─── DATA EXCERPTS

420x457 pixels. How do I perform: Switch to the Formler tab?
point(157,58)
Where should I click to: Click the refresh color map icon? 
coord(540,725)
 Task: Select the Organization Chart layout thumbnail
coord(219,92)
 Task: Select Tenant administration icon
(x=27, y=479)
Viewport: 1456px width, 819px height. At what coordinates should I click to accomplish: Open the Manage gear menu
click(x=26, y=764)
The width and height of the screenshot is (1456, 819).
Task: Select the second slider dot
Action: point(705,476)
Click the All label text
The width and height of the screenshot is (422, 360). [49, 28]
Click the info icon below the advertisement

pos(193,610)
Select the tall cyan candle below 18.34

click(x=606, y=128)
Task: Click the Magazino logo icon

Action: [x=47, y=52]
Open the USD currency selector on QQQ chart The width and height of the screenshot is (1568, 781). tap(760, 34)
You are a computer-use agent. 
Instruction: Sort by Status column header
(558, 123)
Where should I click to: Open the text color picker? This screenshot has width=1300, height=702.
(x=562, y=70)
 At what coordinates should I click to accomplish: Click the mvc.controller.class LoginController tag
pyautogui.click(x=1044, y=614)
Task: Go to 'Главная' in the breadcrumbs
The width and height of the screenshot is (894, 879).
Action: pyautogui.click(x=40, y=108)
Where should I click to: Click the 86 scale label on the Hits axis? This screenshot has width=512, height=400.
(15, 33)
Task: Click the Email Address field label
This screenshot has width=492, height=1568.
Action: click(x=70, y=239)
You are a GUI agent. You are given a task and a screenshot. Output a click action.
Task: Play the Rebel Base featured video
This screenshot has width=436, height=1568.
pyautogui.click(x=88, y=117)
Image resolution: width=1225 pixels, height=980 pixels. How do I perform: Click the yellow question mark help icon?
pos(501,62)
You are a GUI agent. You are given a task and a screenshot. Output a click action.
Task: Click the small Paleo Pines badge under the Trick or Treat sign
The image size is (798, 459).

──────

GIVEN REQUEST
Please format all of the material above as a JSON list of strings, one string per line, and leave out the blank lines.

EXERCISE RESPONSE
[
  "420x457 pixels. How do I perform: Switch to the Formler tab?",
  "point(157,58)",
  "Where should I click to: Click the refresh color map icon? ",
  "coord(540,725)",
  " Task: Select the Organization Chart layout thumbnail",
  "coord(219,92)",
  " Task: Select Tenant administration icon",
  "(x=27, y=479)",
  "Viewport: 1456px width, 819px height. At what coordinates should I click to accomplish: Open the Manage gear menu",
  "click(x=26, y=764)",
  "The width and height of the screenshot is (1456, 819).",
  "Task: Select the second slider dot",
  "Action: point(705,476)",
  "Click the All label text",
  "The width and height of the screenshot is (422, 360). [49, 28]",
  "Click the info icon below the advertisement",
  "pos(193,610)",
  "Select the tall cyan candle below 18.34",
  "click(x=606, y=128)",
  "Task: Click the Magazino logo icon",
  "Action: [x=47, y=52]",
  "Open the USD currency selector on QQQ chart The width and height of the screenshot is (1568, 781). tap(760, 34)",
  "You are a computer-use agent. ",
  "Instruction: Sort by Status column header",
  "(558, 123)",
  "Where should I click to: Open the text color picker? This screenshot has width=1300, height=702.",
  "(x=562, y=70)",
  " At what coordinates should I click to accomplish: Click the mvc.controller.class LoginController tag",
  "pyautogui.click(x=1044, y=614)",
  "Task: Go to 'Главная' in the breadcrumbs",
  "The width and height of the screenshot is (894, 879).",
  "Action: pyautogui.click(x=40, y=108)",
  "Where should I click to: Click the 86 scale label on the Hits axis? This screenshot has width=512, height=400.",
  "(15, 33)",
  "Task: Click the Email Address field label",
  "This screenshot has width=492, height=1568.",
  "Action: click(x=70, y=239)",
  "You are a GUI agent. You are given a task and a screenshot. Output a click action.",
  "Task: Play the Rebel Base featured video",
  "This screenshot has width=436, height=1568.",
  "pyautogui.click(x=88, y=117)",
  "Image resolution: width=1225 pixels, height=980 pixels. How do I perform: Click the yellow question mark help icon?",
  "pos(501,62)",
  "You are a GUI agent. You are given a task and a screenshot. Output a click action.",
  "Task: Click the small Paleo Pines badge under the Trick or Treat sign",
  "The image size is (798, 459)."
]